Bulky goods hubs bulk up
THE Baillieu government's changes to Victoria's retail planning laws are beginning to stimulate the bulky goods market, with a bigger range of retailers moving into homemaker centres, a report says.
Woolworths' Masters hardware stores are also driving new development in the sector.
According to CBRE's latest Melbourne Retail MarketView report, furniture was still the biggest category in Melbourne's bulky goods centres in the second quarter, with 28 per cent of tenant space, but this was a drop of 5 per cent from 33 per cent at December 2011.
CBRE bulky goods associate director Chris Parry said the changes to Victorian planning laws by Planning Minister Matthew Guy at the start of the year had taken effect and were driving a greater diversity of uses.
''By relaxing the definition of a bulky goods retailer to allow a broader range of tenants to occupy space within a homemaker centre, the government has provided retailers the opportunity to expand and strengthen the development of new businesses in Victoria,'' Mr Parry said.
Chirnside and Highpoint homemaker centres, which had taken advantage of planning changes to include retailers such as 24-hour gyms and pet stores, maintained full occupancy across the quarter.
CBRE's report also showed about 137,000 square metres of new bulky goods supply should be completed this year. The Masters stores were driving much of this, with five locations in Preston, Oakleigh South, Knoxville, Roxburgh Park and Mornington already completed in the first half of the year. Another four in Tooranga, Carrum Downs, South Morang and Box Hill would follow.

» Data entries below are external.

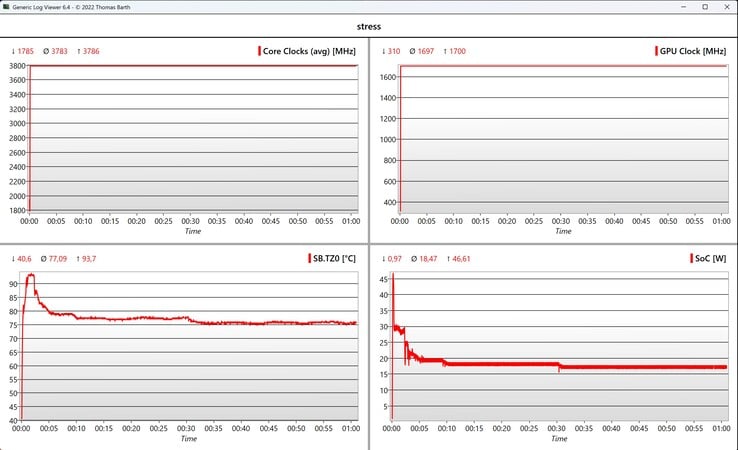Viewport: 738px width, 450px height.
Task: Click the red SB.TZ0 legend marker
Action: pos(309,258)
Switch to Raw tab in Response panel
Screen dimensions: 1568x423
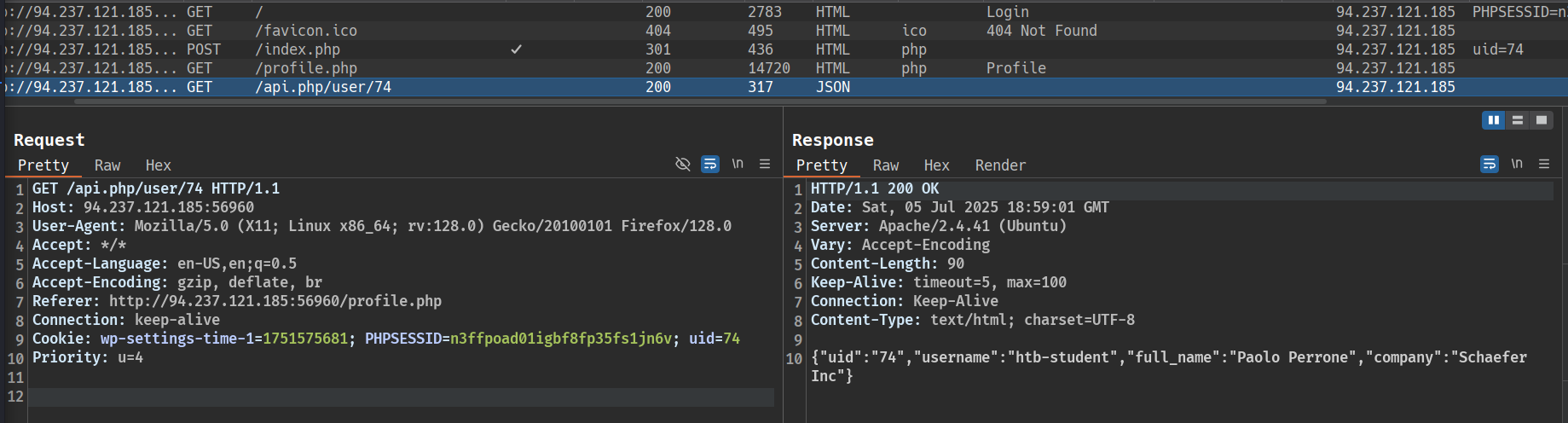click(x=885, y=165)
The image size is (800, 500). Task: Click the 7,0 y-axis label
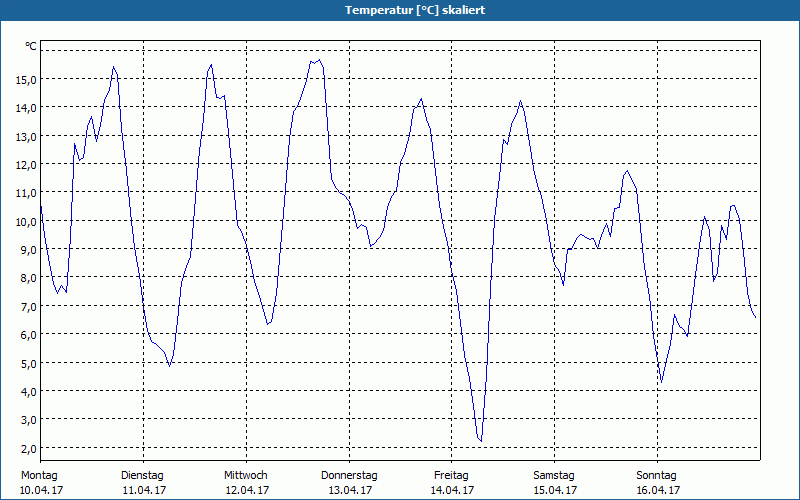[27, 307]
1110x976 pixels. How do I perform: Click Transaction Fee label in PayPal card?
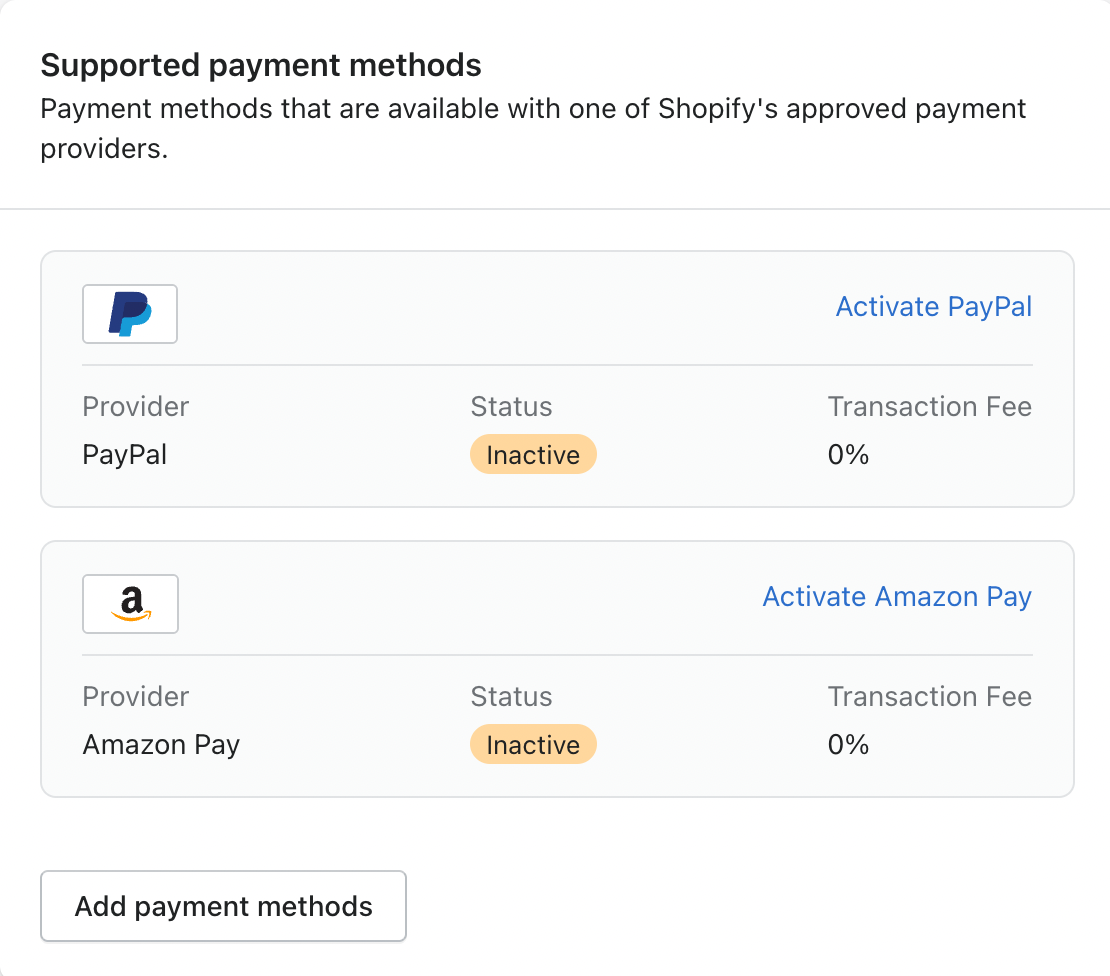click(x=929, y=407)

CBRE senior research analyst Erin Obliubek said 2013 was set to be a big year. Major developments would include the 41,000-square-metre IKEA in Campbellfield; the 50,000-square-metre SouthEast homemaker centre in Pakenham; the 32,000 square-metre Millers Road homemaker centre; the 10,000 square-metre Caroline Springs bulky goods and lifestyle centre; and Costco's second store in Ringwood.
On the investment front, the yield range within Melbourne's bulky goods homemaker centres widened over the first half, ranging from 8.25 per cent to 11 per cent, with the indicative yield 9.28 per cent.
''Yields in secondary centres softened a percentage point over the period, as secondary bulky goods centres faced increasing pressure. However, the completion of Springvale homemaker centre resulted in prime yields tightening 25 basis points,'' Ms Obliubek said.
Only one big sale occurred in the first half of 2012; a Bunnings located at Old Geelong Road, Hoppers Crossing, was sold by CBRE in June for $14.6 million on an 8.45 per cent yield to a private investor.